I am on my second turning adapter, and have had 3 TWC tech visits and several calls with cable card support. The TWC techs do not have a clue what they are doing. The cable card techs seem quite knowledgeable, but getting the TWC techs to work with them is challenging. 

I was having problems with pixelation. The last tech added an amplifier and increased tuner/fdc/rdc to 7/13/34. Now I am getting black screens on some channels. A cable card tech told me the desired range is -7 to +7 for tuner and fdc, and 35 to 55 for RDC. What values are known to work well with the Bolt?


----------



## georgeorwell86 (Sep 15, 2015)

wmcneil said:


> I am on my second turning adapter, and have had 3 TWC tech visits and several calls with cable card support. The TWC techs do not have a clue what they are doing. The cable card techs seem quite knowledgeable, but getting the TWC techs to work with them is challenging.
> 
> I was having problems with pixelation. The last tech added an amplifier and increased tuner/fdc/rdc to 7/13/34. Now I am getting black screens on some channels. A cable card tech told me the desired range is -7 to +7 for tuner and fdc, and 35 to 55 for RDC. What values are known to work well with the Bolt?


I don't remember my FDC, but my tuner is consistently at 0 and my RDC hovers close to 50. Any pic probs I have are related to TWC compression more than anything else. AMC and Syfy goes from tolerable to barely watchable!


----------



## Player1138 (Oct 1, 2015)

I do not think this will help, but I will outline an issue I was having with the TWC Tuner.

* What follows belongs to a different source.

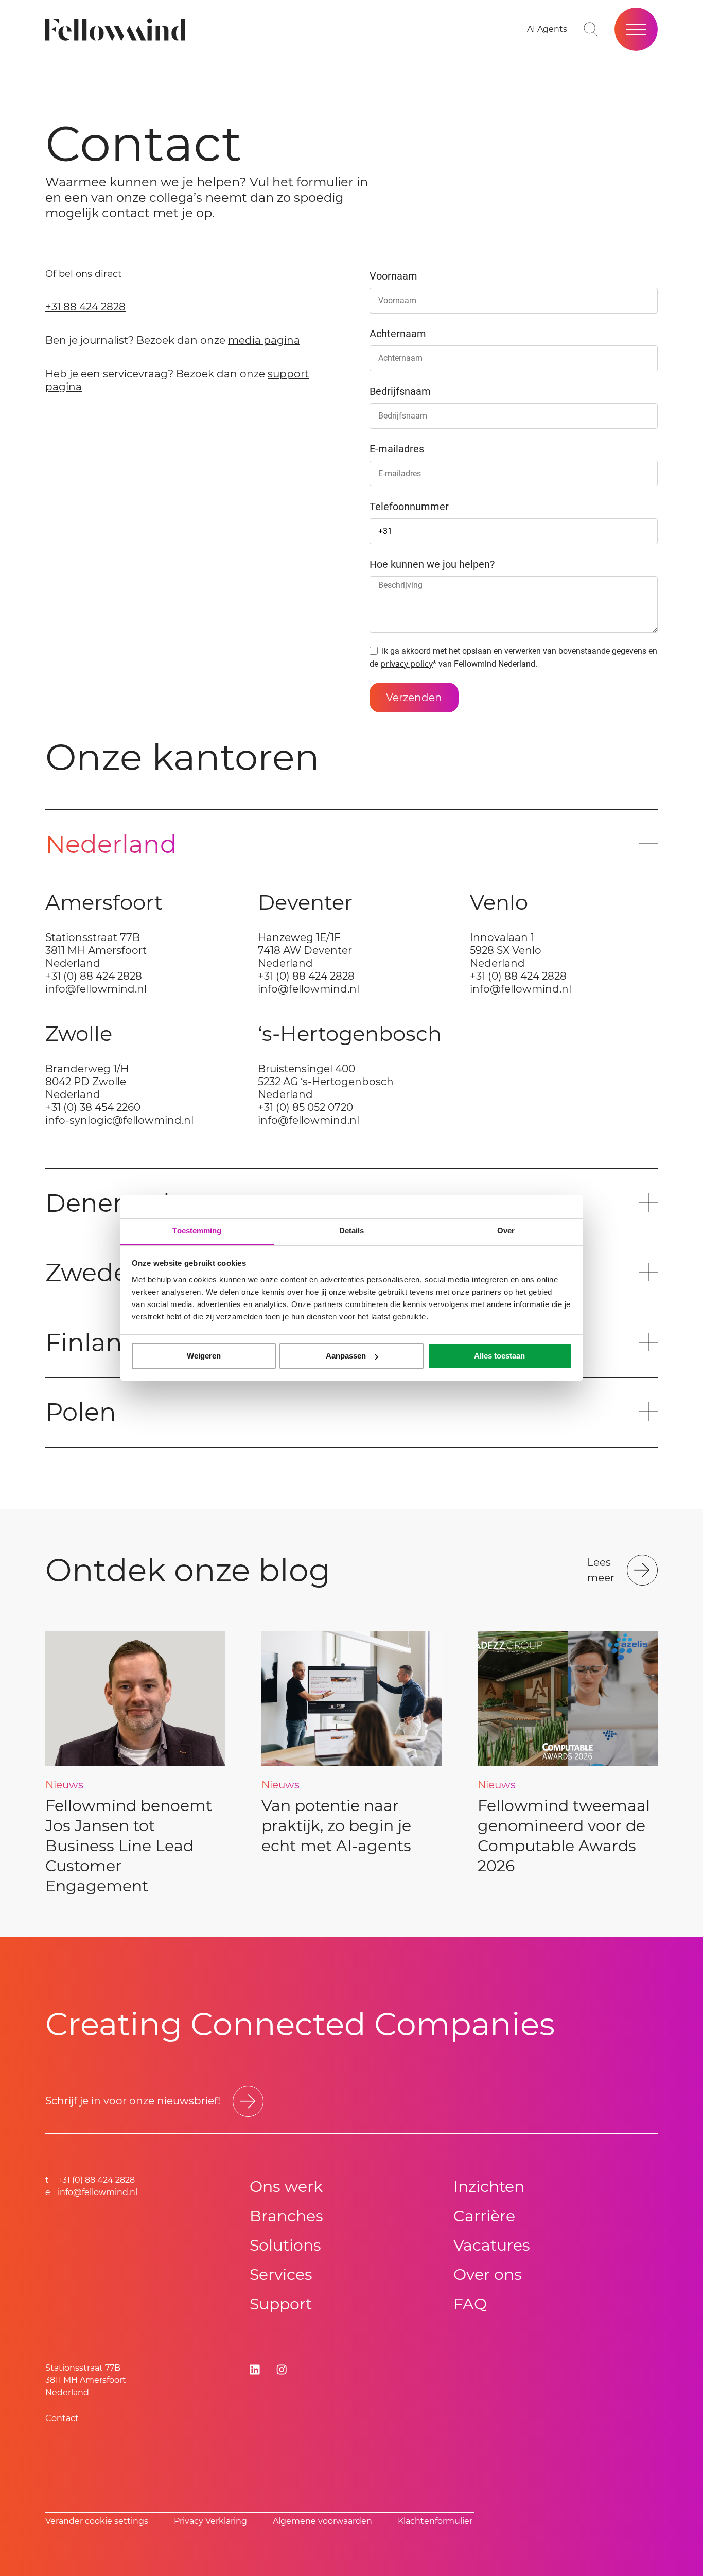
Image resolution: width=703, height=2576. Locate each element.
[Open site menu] (636, 29)
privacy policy (406, 663)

I had the following hook up.
Coax from Wall - Splitter. Then from the splitter one coax went to tuner and the other to Tivo. I set it up this way as I read it was better to do that than use the tuner to as a pass through.

Well with that setup initially I was having trouble getting all of the channels.

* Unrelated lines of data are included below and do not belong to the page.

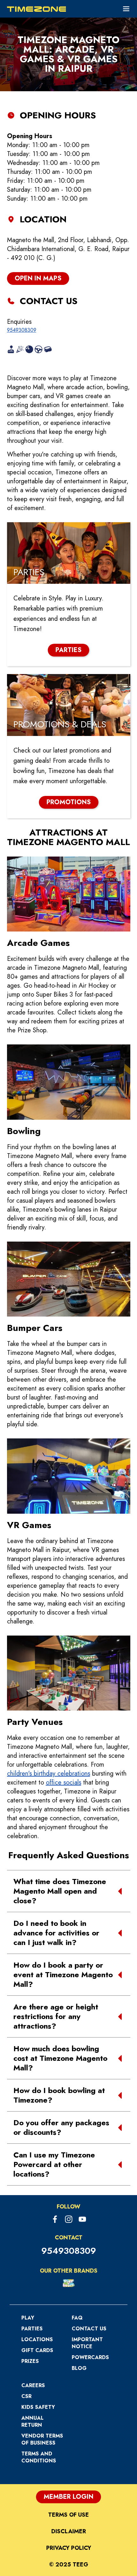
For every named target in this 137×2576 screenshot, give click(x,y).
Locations (37, 2339)
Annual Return (32, 2421)
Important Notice (87, 2343)
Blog (79, 2368)
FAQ (77, 2317)
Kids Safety (38, 2407)
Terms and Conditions (38, 2457)
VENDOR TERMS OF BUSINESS (42, 2439)
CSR (26, 2396)
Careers (33, 2385)
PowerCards (90, 2357)
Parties (32, 2328)
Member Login (68, 2496)
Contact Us (89, 2328)
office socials (63, 1782)
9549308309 (21, 330)
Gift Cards (37, 2350)
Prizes (30, 2361)
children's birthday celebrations (48, 1773)
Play (27, 2317)
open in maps (38, 278)
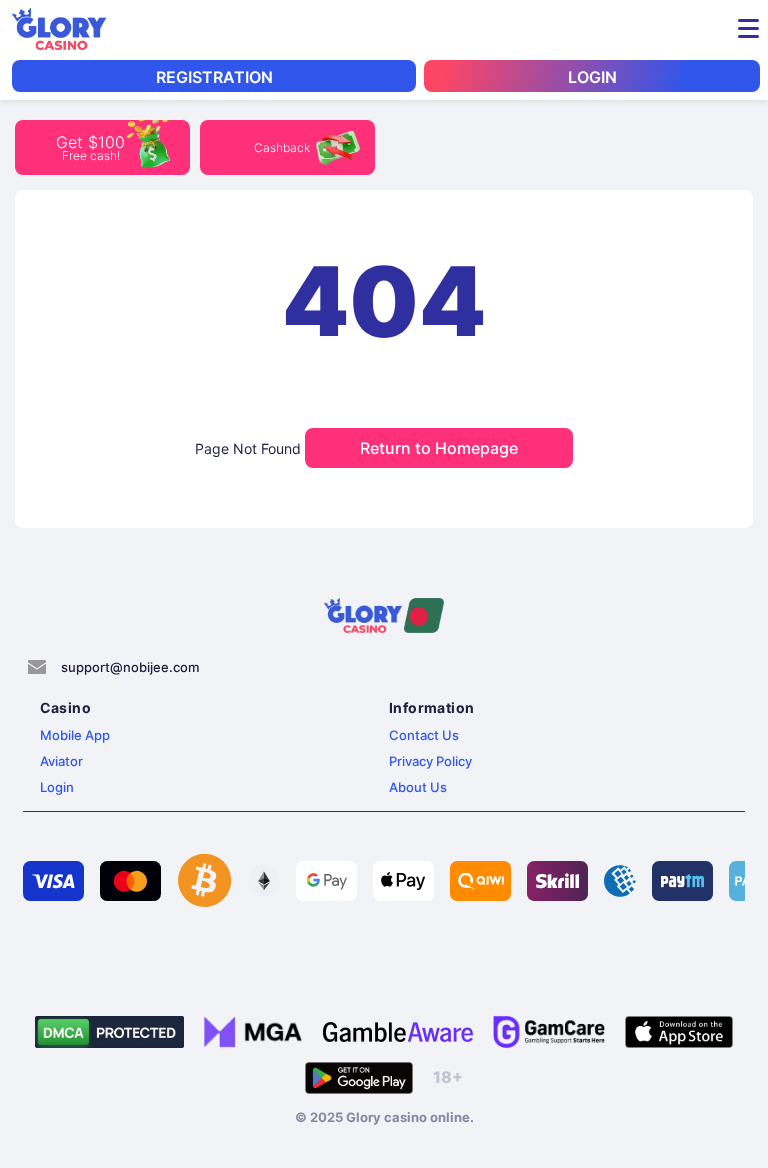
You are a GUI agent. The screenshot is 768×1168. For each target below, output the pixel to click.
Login (57, 787)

I called TWC support and they tried to do some box reset. It never worked so they said my box must be bad.

Got a new box. Same problem.

Tech comes out and has no idea what is going on. We eventually just hooked up the tuner to be a pass-through device. So coax from wall to tuner from tuner to TiVo.

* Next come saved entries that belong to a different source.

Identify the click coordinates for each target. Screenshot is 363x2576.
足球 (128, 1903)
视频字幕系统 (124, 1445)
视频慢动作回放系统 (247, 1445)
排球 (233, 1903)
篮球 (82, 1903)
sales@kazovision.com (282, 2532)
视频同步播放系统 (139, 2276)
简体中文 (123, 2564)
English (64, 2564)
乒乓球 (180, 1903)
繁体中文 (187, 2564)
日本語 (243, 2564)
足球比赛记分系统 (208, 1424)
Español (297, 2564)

This solved all the problems.


----------



## wmcneil (Oct 30, 2015)

tuning adapter values tuner/fdc/rdc of -4/2/32 seem to be working....I have a splitter before the tuning adapter, because the tuning adapter RF output is not working (no picture at all). Many others have reported that the amp in the tuning adapter is poor....all three twc techs so far do not understand the tuning adapter, nor do they communicate with the cable card techs....As many others have said, using TWC with a tuning adapter is very painful.


----------



## krkaufman (Nov 25, 2003)

Curious... Are you using MoCA for networking?


----------



## wmcneil (Oct 30, 2015)

krkaufman said:


> Curious... Are you using MoCA for networking?


No, moca is off


----------